■ **THE PROBLEM**
Output every one of the following items line for line, changing nothing.

[Records from a dataset]

[BEGIN]

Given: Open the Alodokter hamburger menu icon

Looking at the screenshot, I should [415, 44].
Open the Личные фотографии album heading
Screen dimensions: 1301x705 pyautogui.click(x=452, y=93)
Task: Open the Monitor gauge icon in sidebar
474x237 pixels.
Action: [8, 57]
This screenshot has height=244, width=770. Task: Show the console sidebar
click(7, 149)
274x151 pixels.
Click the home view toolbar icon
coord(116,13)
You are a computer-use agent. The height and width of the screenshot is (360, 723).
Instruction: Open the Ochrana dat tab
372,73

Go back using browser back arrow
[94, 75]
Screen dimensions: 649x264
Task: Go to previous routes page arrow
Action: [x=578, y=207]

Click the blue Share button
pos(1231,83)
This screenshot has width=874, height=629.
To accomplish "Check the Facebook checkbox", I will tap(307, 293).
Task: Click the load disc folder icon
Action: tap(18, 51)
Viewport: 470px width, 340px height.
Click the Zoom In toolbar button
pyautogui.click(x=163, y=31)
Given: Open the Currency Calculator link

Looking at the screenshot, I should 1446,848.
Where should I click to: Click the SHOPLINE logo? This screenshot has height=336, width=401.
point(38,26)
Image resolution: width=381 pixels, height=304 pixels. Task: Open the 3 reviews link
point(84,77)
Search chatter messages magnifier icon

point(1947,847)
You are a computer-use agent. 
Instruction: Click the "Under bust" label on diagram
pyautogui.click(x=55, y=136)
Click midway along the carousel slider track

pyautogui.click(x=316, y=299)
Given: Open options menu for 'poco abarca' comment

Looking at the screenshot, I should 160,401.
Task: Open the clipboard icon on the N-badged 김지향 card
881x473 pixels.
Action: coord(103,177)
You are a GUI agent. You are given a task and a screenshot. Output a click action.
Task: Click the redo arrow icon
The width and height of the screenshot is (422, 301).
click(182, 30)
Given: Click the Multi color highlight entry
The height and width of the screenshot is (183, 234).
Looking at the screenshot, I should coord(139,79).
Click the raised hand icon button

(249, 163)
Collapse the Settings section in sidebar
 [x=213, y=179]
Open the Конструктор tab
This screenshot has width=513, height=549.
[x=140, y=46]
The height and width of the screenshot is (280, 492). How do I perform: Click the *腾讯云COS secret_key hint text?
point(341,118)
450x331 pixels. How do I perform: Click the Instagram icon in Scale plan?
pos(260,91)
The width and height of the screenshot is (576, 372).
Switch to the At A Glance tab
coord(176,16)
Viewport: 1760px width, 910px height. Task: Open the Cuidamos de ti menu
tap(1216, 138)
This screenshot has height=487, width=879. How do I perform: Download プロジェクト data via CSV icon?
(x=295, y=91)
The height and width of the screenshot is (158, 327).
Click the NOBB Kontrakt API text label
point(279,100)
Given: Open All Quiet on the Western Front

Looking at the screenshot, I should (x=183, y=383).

[END]

■ **CORRECT RESPONSE**
Given: Open the Alodokter hamburger menu icon

Looking at the screenshot, I should [415, 44].
Open the Личные фотографии album heading
Screen dimensions: 1301x705 pyautogui.click(x=452, y=93)
Task: Open the Monitor gauge icon in sidebar
474x237 pixels.
Action: [8, 57]
This screenshot has height=244, width=770. Task: Show the console sidebar
click(7, 149)
274x151 pixels.
Click the home view toolbar icon
coord(116,13)
You are a computer-use agent. The height and width of the screenshot is (360, 723).
Instruction: Open the Ochrana dat tab
372,73

Go back using browser back arrow
[94, 75]
Screen dimensions: 649x264
Task: Go to previous routes page arrow
Action: [x=578, y=207]

Click the blue Share button
pos(1231,83)
This screenshot has width=874, height=629.
To accomplish "Check the Facebook checkbox", I will tap(307, 293).
Task: Click the load disc folder icon
Action: tap(18, 51)
Viewport: 470px width, 340px height.
Click the Zoom In toolbar button
pyautogui.click(x=163, y=31)
Given: Open the Currency Calculator link

Looking at the screenshot, I should 1446,848.
Where should I click to: Click the SHOPLINE logo? This screenshot has height=336, width=401.
point(38,26)
Image resolution: width=381 pixels, height=304 pixels. Task: Open the 3 reviews link
point(84,77)
Search chatter messages magnifier icon

point(1947,847)
You are a computer-use agent. 
Instruction: Click the "Under bust" label on diagram
pyautogui.click(x=55, y=136)
Click midway along the carousel slider track

pyautogui.click(x=316, y=299)
Given: Open options menu for 'poco abarca' comment

Looking at the screenshot, I should 160,401.
Task: Open the clipboard icon on the N-badged 김지향 card
881x473 pixels.
Action: coord(103,177)
You are a GUI agent. You are given a task and a screenshot. Output a click action.
Task: Click the redo arrow icon
The width and height of the screenshot is (422, 301).
click(182, 30)
Given: Click the Multi color highlight entry
The height and width of the screenshot is (183, 234).
Looking at the screenshot, I should coord(139,79).
Click the raised hand icon button

(249, 163)
Collapse the Settings section in sidebar
 [x=213, y=179]
Open the Конструктор tab
This screenshot has width=513, height=549.
[x=140, y=46]
The height and width of the screenshot is (280, 492). How do I perform: Click the *腾讯云COS secret_key hint text?
point(341,118)
450x331 pixels. How do I perform: Click the Instagram icon in Scale plan?
pos(260,91)
The width and height of the screenshot is (576, 372).
Switch to the At A Glance tab
coord(176,16)
Viewport: 1760px width, 910px height. Task: Open the Cuidamos de ti menu
tap(1216, 138)
This screenshot has height=487, width=879. How do I perform: Download プロジェクト data via CSV icon?
(x=295, y=91)
The height and width of the screenshot is (158, 327).
Click the NOBB Kontrakt API text label
point(279,100)
Given: Open All Quiet on the Western Front

Looking at the screenshot, I should (x=183, y=383).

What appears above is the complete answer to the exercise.